WHAT IS REQUIRED — Update the lines from the one containing "The width and" through the one containing "at that location." by replacing "Describe the element" with "Identify the element" and leaving everything else unchanged. Give only those lines, without the pictures.

RECORDS FOR PROCESSING —
--------------------

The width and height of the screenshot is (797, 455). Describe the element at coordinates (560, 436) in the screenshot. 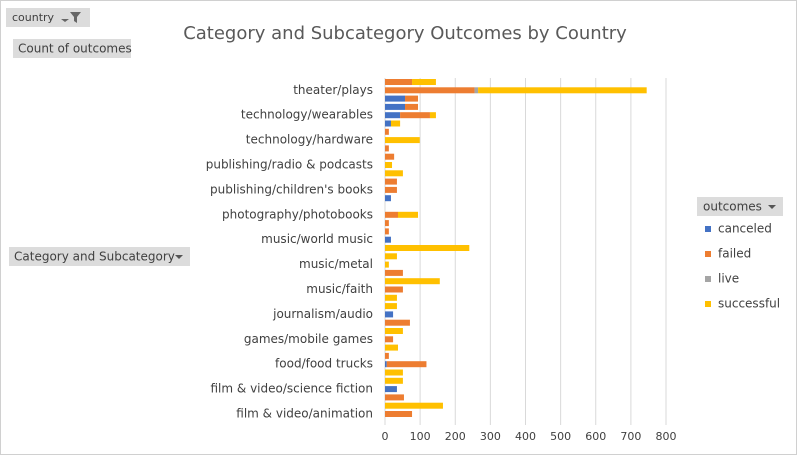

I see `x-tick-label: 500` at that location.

--------------------

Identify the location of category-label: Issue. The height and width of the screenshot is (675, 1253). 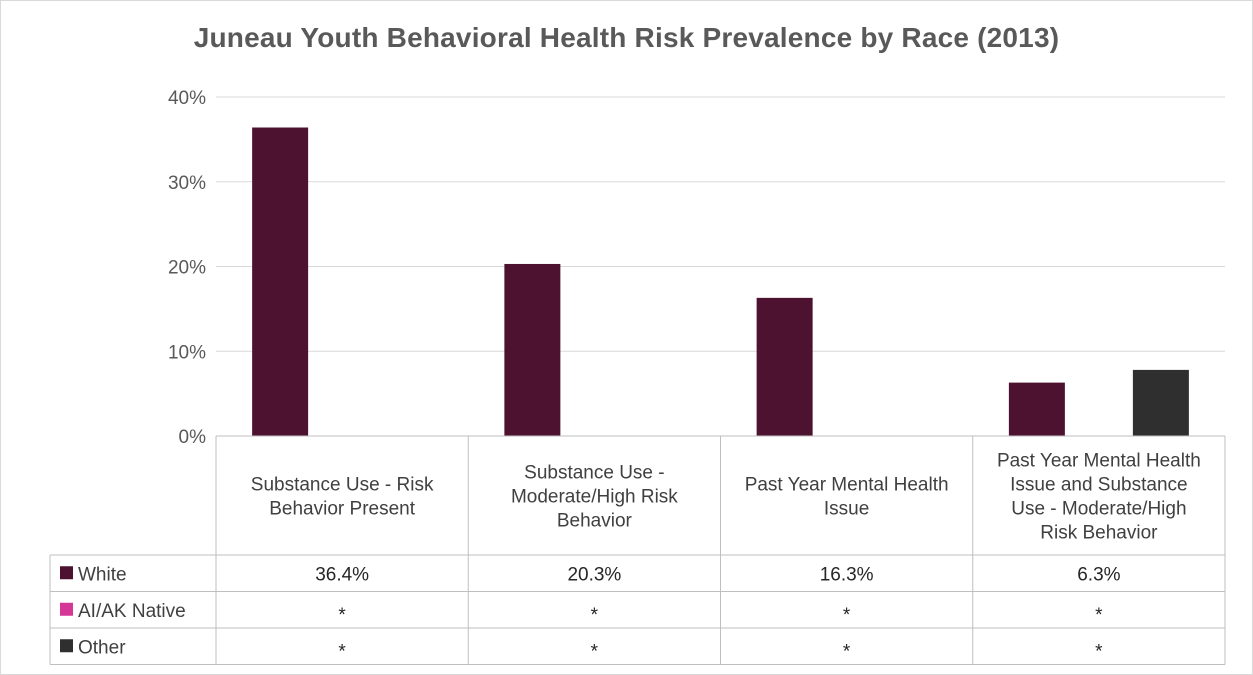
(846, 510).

--------------------

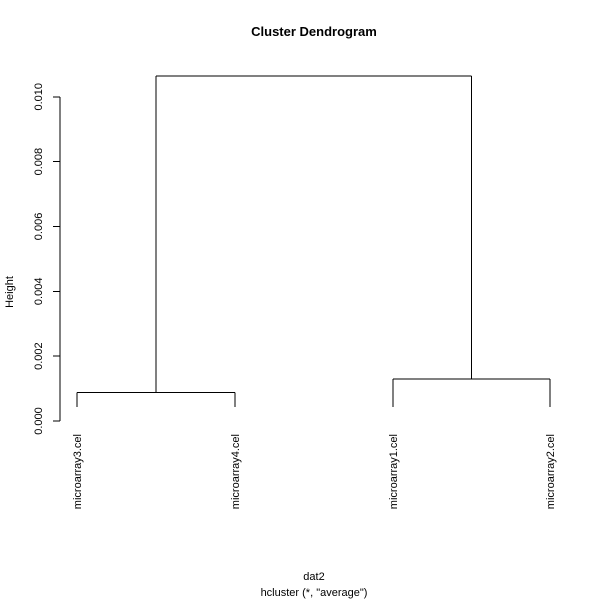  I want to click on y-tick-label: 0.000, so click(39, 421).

--------------------

WRITTEN SOLUTION —
The width and height of the screenshot is (797, 455). Identify the element at coordinates (560, 436) in the screenshot. 

I see `x-tick-label: 500` at that location.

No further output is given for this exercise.